Information entropy of complex probability

TL;DR

The paper expands probabilistic modeling to complex-valued probabilities and develops a corresponding information-theoretic framework. It defines a complex probability measure and extends Shannon entropy to complex probabilities, yielding a complex entropy whose real part captures magnitude-based uncertainty and whose imaginary part encodes phase information. The work derives key properties and extensions, including maximum entropy, joint entropy, conditional entropy, equilibration, and cross entropy in the complex setting, providing a unified view of information in complex probability spaces.
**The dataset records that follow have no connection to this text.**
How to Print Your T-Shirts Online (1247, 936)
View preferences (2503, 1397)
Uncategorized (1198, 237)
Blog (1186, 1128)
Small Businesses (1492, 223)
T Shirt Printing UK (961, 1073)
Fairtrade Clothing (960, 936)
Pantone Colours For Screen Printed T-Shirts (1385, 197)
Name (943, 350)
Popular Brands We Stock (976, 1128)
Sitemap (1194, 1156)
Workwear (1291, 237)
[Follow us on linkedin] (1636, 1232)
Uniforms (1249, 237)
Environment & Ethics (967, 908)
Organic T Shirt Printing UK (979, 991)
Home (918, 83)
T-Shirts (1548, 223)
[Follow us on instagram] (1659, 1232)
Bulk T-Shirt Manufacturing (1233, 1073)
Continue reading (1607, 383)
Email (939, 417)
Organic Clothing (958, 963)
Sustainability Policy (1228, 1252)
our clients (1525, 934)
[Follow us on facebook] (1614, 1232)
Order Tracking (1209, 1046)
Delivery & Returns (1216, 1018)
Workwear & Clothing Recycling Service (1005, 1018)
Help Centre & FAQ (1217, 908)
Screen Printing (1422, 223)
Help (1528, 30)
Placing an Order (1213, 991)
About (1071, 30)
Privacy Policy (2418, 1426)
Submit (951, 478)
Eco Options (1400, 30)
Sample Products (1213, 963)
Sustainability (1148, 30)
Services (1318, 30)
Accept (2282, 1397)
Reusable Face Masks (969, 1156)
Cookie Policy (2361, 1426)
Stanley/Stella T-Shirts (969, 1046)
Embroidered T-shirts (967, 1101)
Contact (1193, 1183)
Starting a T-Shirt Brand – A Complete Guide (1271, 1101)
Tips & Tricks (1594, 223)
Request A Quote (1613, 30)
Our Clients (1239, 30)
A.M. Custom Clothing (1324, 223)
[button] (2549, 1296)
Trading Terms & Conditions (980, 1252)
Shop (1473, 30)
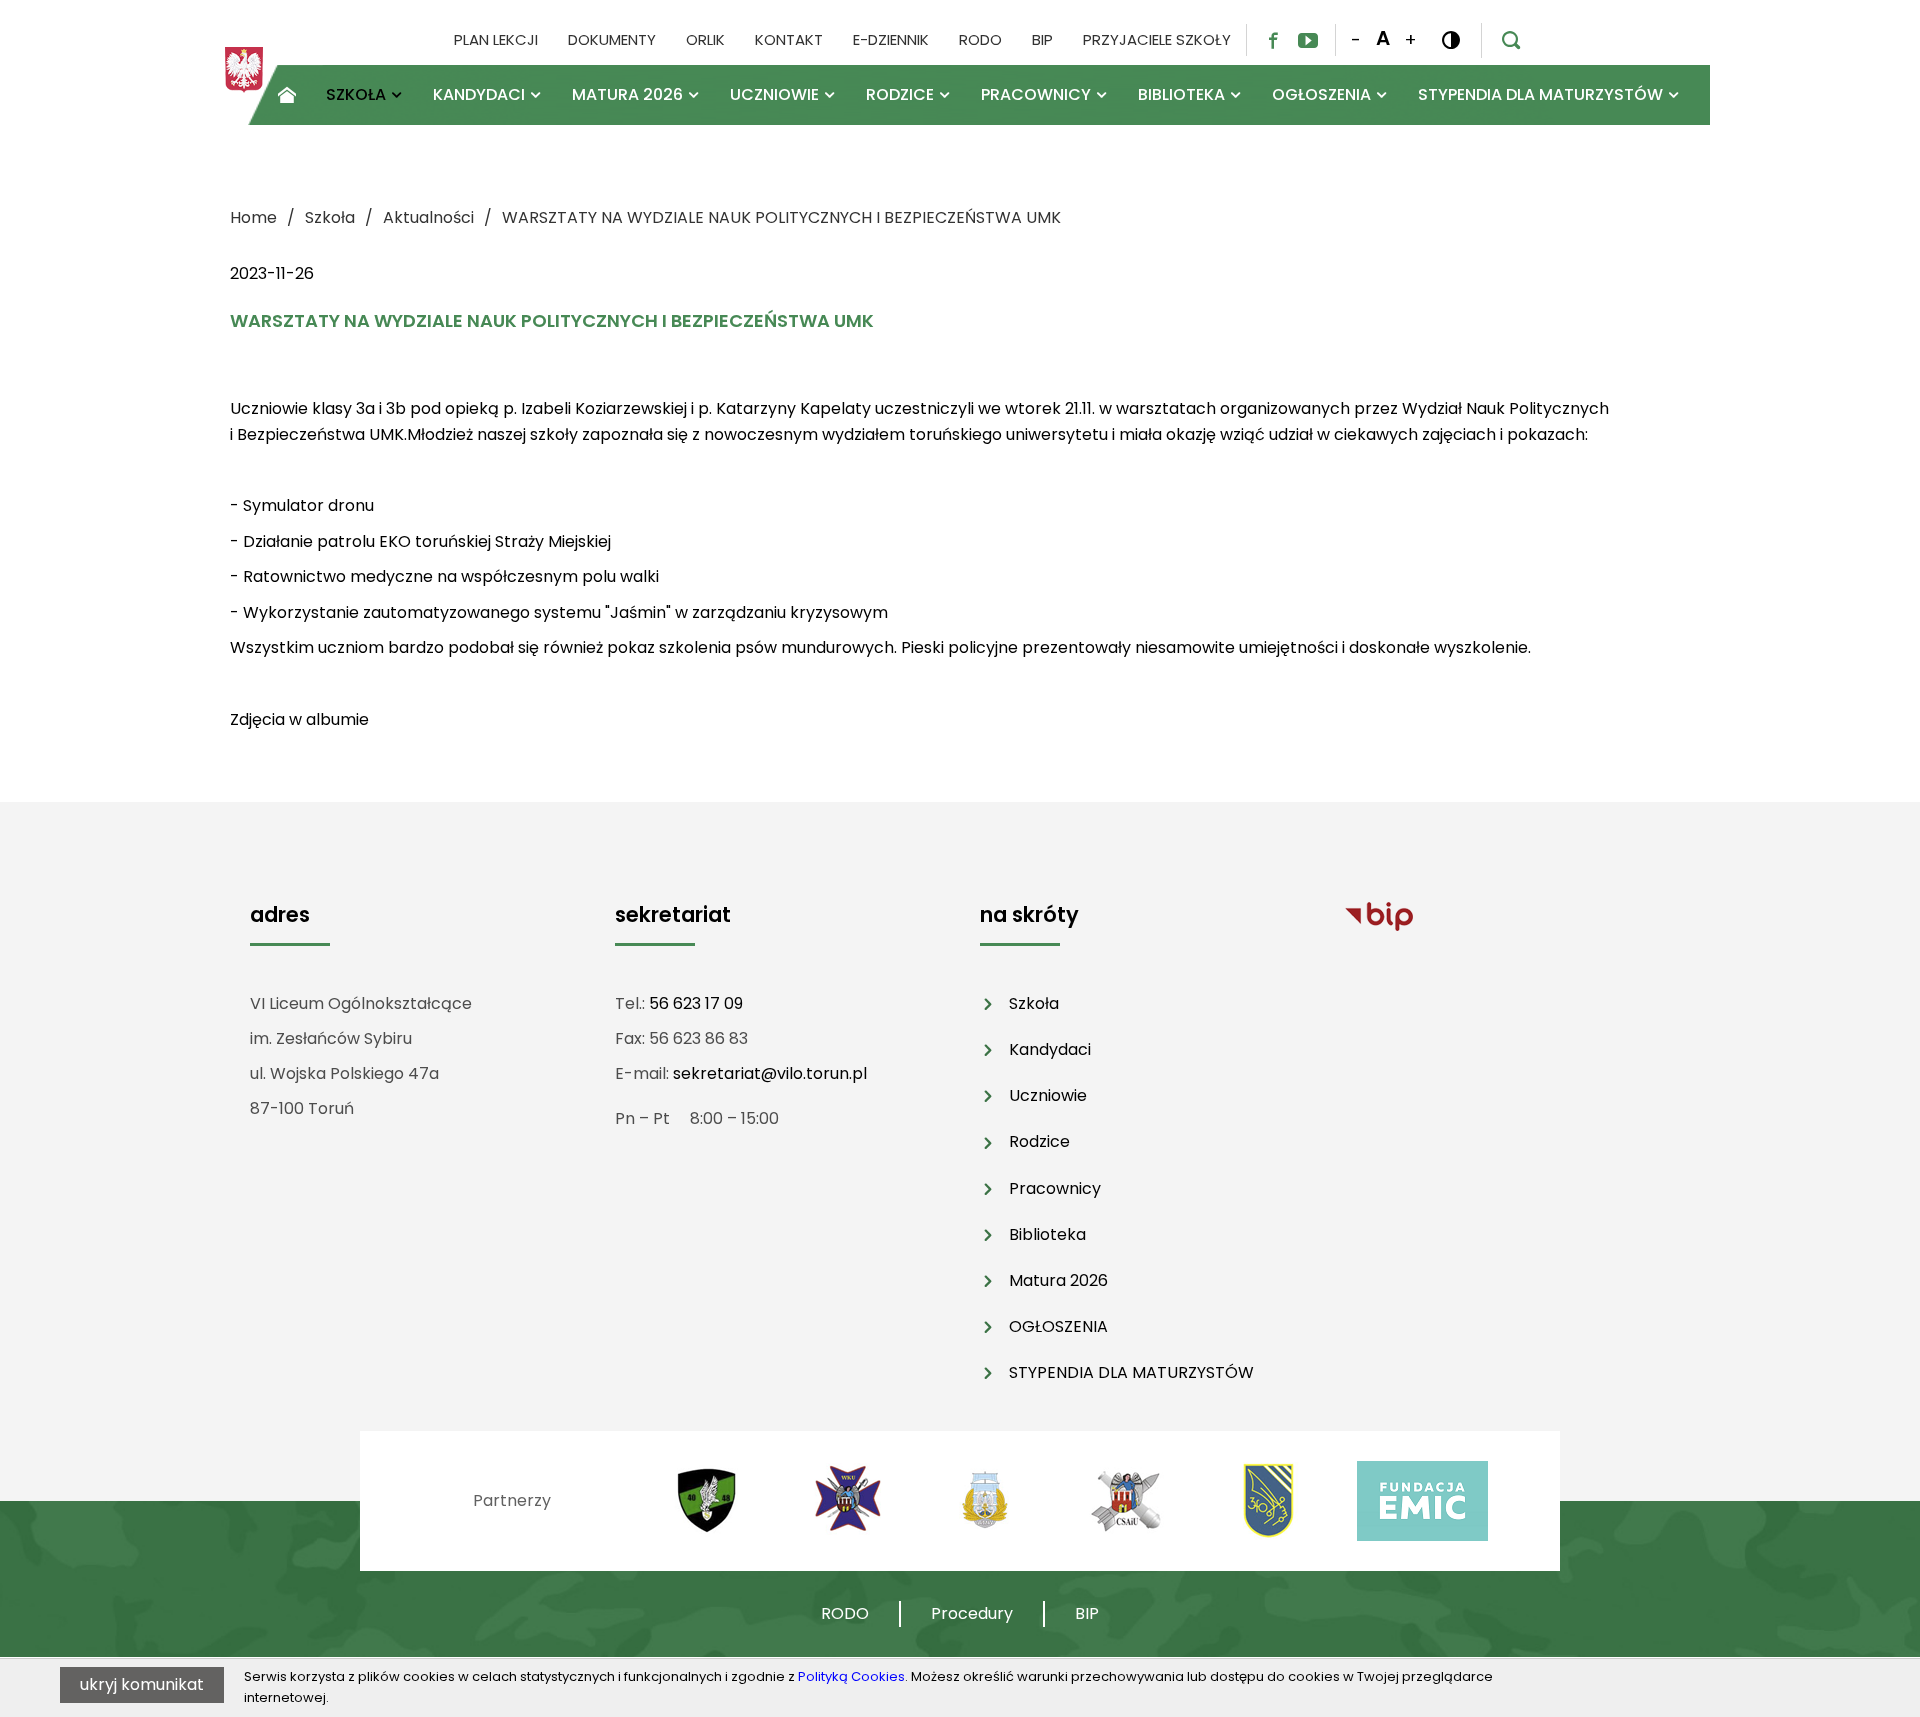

This framework has potential implications for statistical mechanics, signal processing, and information theory, while highlighting interpretational and computational challenges in high-dimensional or highly phase-coherent contexts.

Abstract

Probability theory is fundamental for modeling uncertainty, with traditional probabilities being real and non-negative. Complex probability extends this concept by allowing complex-valued probabilities, opening new avenues for analysis in various fields. This paper explores the information-theoretic aspects of complex probability, focusing on its definition, properties, and applications. We extend Shannon entropy to complex probability and examine key properties, including maximum entropy, joint entropy, conditional entropy, equilibration, and cross entropy. These results offer a framework for understanding entropy in complex probability spaces and have potential applications in fields such as statistical mechanics and information theory.